Conservatives squabble ahead of hearing on GOP bill

As originally published in E&E News.

By: Nick Sobczyk

The House Natural Resources Committee will examine two climate change bills, including a Republican-backed measure that’s taken heat from influential conservative groups.

The panel will hold a legislative hearing Wednesday on a bill from Chairman Raúl Grijalva (D-Ariz.) to achieve net-zero emissions on public lands, as well as Rep. Bruce Westerman’s “Trillion Trees Act,” H.R. 5859.

The Arkansas Republican introduced the legislation earlier this month as part of a package of GOP climate change bills, an effort led by Minority Leader Kevin McCarthy (R-Calif.).

It got plenty of media attention and encouragement from moderate GOP groups, which saw the legislative slate as a sign the party is finally thinking seriously about climate change amid polls that show voters increasingly want the federal government to deal with the issue (E&E Daily, Feb. 13).

In addition to Westerman’s bill, which would aim to sequester carbon by aligning the U.S. with the international Trillion Trees initiative, Republicans rolled out various new research authorizations and an extension of the 45Q tax credit for carbon capture.

But the influential conservative organization Club for Growth immediately blasted the package, calling it “liberal environmental policies” and threatening to withhold support from any Republican who backed it.

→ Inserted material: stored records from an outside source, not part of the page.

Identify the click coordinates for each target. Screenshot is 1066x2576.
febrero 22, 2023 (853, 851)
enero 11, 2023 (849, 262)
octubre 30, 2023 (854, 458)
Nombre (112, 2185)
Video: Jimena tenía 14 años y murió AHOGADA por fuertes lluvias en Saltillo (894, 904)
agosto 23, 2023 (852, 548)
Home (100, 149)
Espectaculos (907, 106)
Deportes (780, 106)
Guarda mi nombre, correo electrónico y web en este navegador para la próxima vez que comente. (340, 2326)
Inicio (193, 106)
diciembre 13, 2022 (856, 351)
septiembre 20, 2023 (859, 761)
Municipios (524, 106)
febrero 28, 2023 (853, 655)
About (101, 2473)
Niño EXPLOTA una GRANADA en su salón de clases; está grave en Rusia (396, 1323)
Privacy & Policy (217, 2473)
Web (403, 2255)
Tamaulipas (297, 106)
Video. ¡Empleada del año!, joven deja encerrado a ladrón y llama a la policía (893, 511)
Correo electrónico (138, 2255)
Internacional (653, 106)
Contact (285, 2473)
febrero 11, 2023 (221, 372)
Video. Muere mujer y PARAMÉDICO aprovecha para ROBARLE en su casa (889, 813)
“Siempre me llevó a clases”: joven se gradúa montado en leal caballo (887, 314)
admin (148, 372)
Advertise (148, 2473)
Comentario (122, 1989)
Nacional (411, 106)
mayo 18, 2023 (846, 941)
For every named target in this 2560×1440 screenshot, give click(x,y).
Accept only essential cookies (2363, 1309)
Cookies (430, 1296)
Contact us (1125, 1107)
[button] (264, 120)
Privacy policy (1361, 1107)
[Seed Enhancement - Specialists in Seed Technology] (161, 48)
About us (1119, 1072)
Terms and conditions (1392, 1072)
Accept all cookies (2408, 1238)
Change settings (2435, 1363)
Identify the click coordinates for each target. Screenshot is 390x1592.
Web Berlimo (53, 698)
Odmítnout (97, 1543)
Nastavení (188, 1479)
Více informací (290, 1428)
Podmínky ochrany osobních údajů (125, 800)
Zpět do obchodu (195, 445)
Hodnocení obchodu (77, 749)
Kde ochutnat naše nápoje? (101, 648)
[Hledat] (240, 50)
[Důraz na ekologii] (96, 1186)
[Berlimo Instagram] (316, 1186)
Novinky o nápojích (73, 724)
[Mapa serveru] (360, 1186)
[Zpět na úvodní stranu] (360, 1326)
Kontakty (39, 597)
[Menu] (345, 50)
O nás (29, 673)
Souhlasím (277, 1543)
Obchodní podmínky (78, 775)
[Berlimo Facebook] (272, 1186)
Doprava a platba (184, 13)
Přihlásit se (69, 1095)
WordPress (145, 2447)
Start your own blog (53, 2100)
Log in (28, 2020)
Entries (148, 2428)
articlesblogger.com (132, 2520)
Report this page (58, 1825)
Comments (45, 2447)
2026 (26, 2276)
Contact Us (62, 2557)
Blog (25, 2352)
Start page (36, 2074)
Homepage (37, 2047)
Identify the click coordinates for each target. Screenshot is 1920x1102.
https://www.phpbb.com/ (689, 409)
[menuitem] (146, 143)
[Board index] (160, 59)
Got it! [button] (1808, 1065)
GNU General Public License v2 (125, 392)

The group is now readying its own platform of climate policies based on “free market principles,” the Washington Examiner reported last week, though it’s not clear what exactly that will look like.

“Looking at Club for Growth’s history, we’re not going to see large spending, we’re not going to see subsidies or tax credits,” said Heather Reams, executive director of Citizens for Responsible Energy Solutions, a conservative clean energy group that has backed McCarthy’s effort.

“I can imagine they have a lot to contribute in terms of deregulation, so I’d like to see where they have been able to dig in and we can look to expand all energy, certainly clean energy.”

There’s certainly risk that the club’s harsh words for McCarthy could have a “chilling effect” on Republicans looking to come out on climate, but Reams said it’s ultimately a positive to have a “competition of ideas” on the right.

Other right-leaning organizations that have long opposed climate policy homed in on Westerman’s bill, with Myron Ebell of the Competitive Enterprise Institute calling it “particularly ill considered.”